Harry was a man long before he could enjoy his childhood. His mother’s tragic death and the hypocrisy of the British establishment eloquently expressed in the tabloid press were the incentives he needed to walk back to his future. His mother’s difficulties and tragic death were open sores and even though the Queen rallied Britain after a spell of initial awkwardness following Diana’s death, Harry in particular, is still stranded in that painful chapter.
I’m not suggesting that Meghan has been a naïve, disinterested and completely blameless passenger on this journey. Of course not. A divorcee, three years older than Harry and significantly, from a mixed race; an actress who has seen a bit of the world from California to Johannesburg and from Vancouver and Bueno Aires, can hardly been expected to be a piece of royal decoration.
Did she underestimate the challenges of getting involved in a royal family dyed-in-the-wool in centuries of customs and traditions? Maybe. But if Harry and Meghan’s unusual meeting and courtship did not serve sufficient notice of what was to come, then their avantgarde wedding, complete with ebullient evangelical ministration and the preeminence of rock stars and celebrities ought to have put everyone on notice that it was not going to be royalty as usual.
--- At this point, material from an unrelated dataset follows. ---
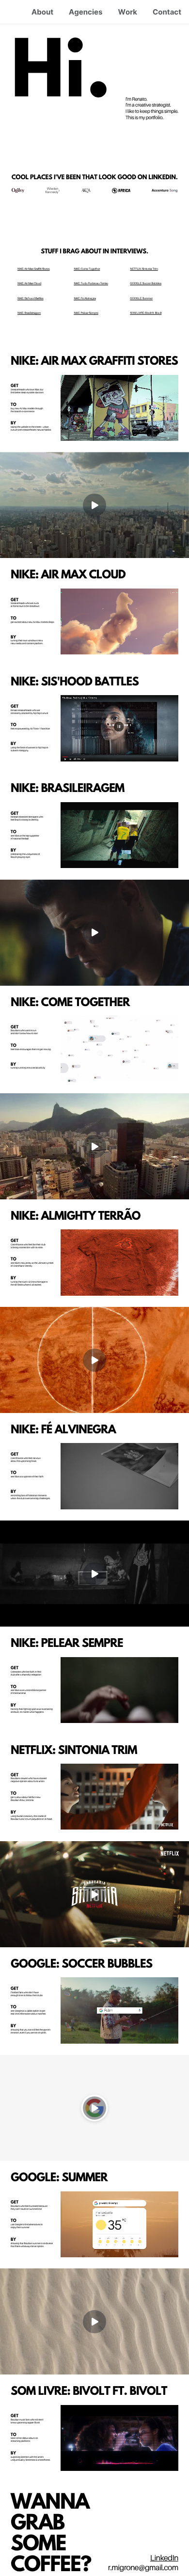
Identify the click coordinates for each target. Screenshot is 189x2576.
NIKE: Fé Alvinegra (84, 298)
Sure, Windsor did not bargain for Rachel Zane of Suits, but Meghan was also not another Kate Middleton. Through the ups and downs of life and in spite of a difficult and complicated relationship with her father and a failed marriage, Meghan earned her stripes. Through it all, she had become fairly secure and independent. And more important, she found in Harry a kindred spirit of adventure and iconoclasticism.
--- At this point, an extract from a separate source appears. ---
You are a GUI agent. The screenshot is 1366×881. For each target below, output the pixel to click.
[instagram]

Not the same for Kate Middleton who, it appears, is happy just to live for one thing and one thing alone: Prince William, the man who would be king someday.
Yet, this distinction, which has significantly shaped the lives of Harry and William and influenced their choices, is hardly accounted for in the villainous press attacks determined to re-create Meghan in the image of Kate, and Harry in the image of the prodigal prince.
Too bad – and too late. After years of searching for an answer to his misery, Harry has, at last, found a path that works for him. And he has also found a woman who is, in some ways, like the mother he did not have – or more correctly, who the establishment won’t let him have. Harry and Meghan are determined to do things, to live, differently.
Megxit. Harxit. Or MegHarxit. It does not promise to be easy for the couple and their son, Archie. But then, neither does living in denial.
Azu Ishiekwene is the managing director/editor-in-chief of The Interview.